The Chief Justice, Susan Denham, has emphasised the importance of the separation of powers between the Oireachtas and the judiciary in remarks welcoming the newly appointed Attorney General in the Supreme Court.

The comments by the country's most senior judge are seen as a "timely reminder" to the legislature following the remarks in the Dáil yesterday in relation to the appointment of the former attorney general Máire Whelan as a judge in the Court of Appeal.

Welcoming the new Attorney General, Seamus Woulfe, Mrs Justice Denham made reference to the constitutional separation of powers.

She said this meant each great organ of State had its own specific powers.

 It was a system of checks and balances, she said.

Inevitably the courts make decisions on the actions of other branches of Government and so it was necessary there be some distance between the branches.

The Chief Justice said by the nature of their position and function, judges were not expected to engage in public controversy, unlike other groups who could freely express their views to members of the legislature and the Government.
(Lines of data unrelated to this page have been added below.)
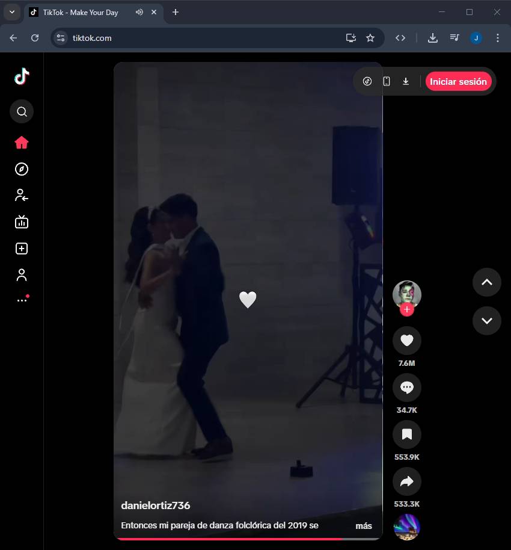The width and height of the screenshot is (511, 550).
Task: Open the LIVE TV icon
Action: [22, 222]
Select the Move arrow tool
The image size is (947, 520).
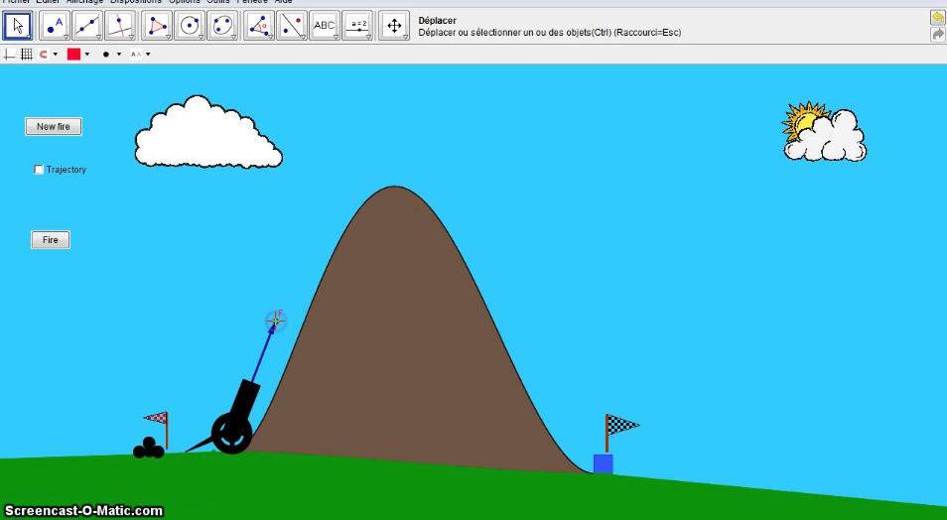coord(18,26)
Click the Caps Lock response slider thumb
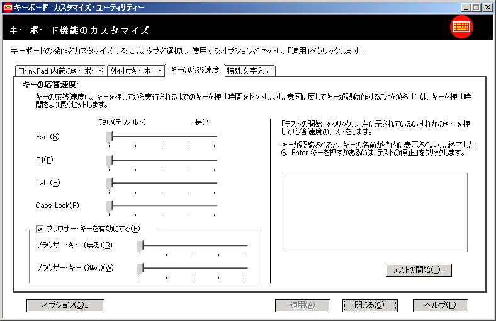Viewport: 496px width, 321px height. (110, 205)
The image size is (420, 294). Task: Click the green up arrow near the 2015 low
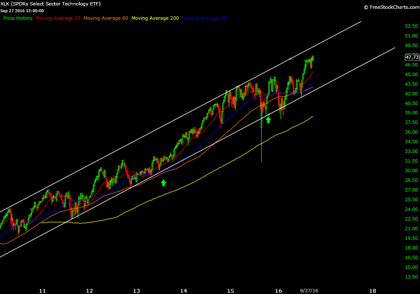[268, 120]
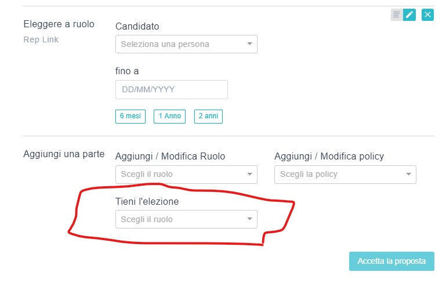Image resolution: width=446 pixels, height=301 pixels.
Task: Click the 'Tieni l'elezione' label
Action: [x=147, y=201]
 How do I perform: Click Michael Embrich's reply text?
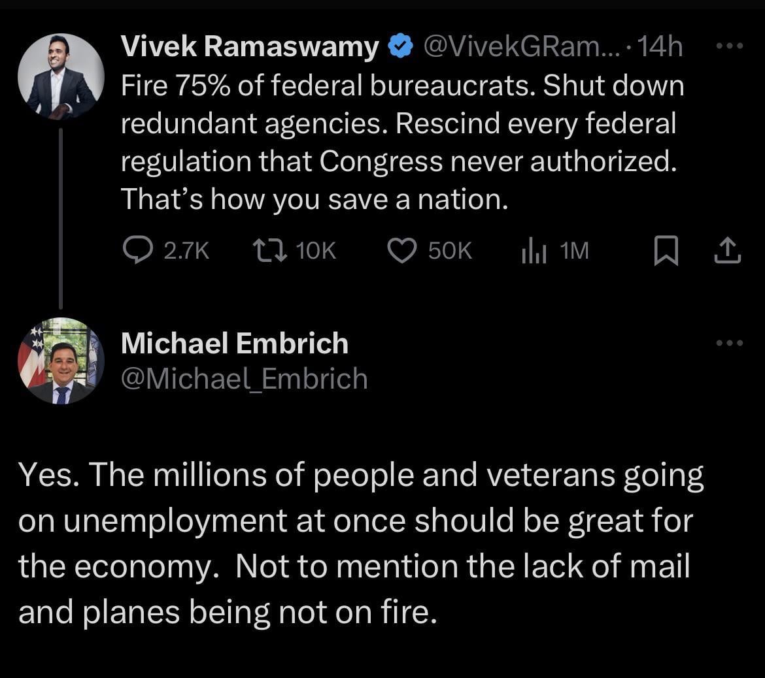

She said the role of the Attorney General was crucial in providing a point of contact and method of communication between the judiciary and other branches.

In the Dáil yesterday, Fianna Fáil leader Mícheál Martin compared Ms Whelan to others who had been appointed in the past to senior judicial positions.

He said Ms Whelan was "no Frank Clarke" and "no Adrian Hardiman".

The Chief Justice's comments were described by one source as "timely" in the context of that exchange.

Ms Whelan was sworn in as an Appeal Court judge in the Supreme Court this afternoon.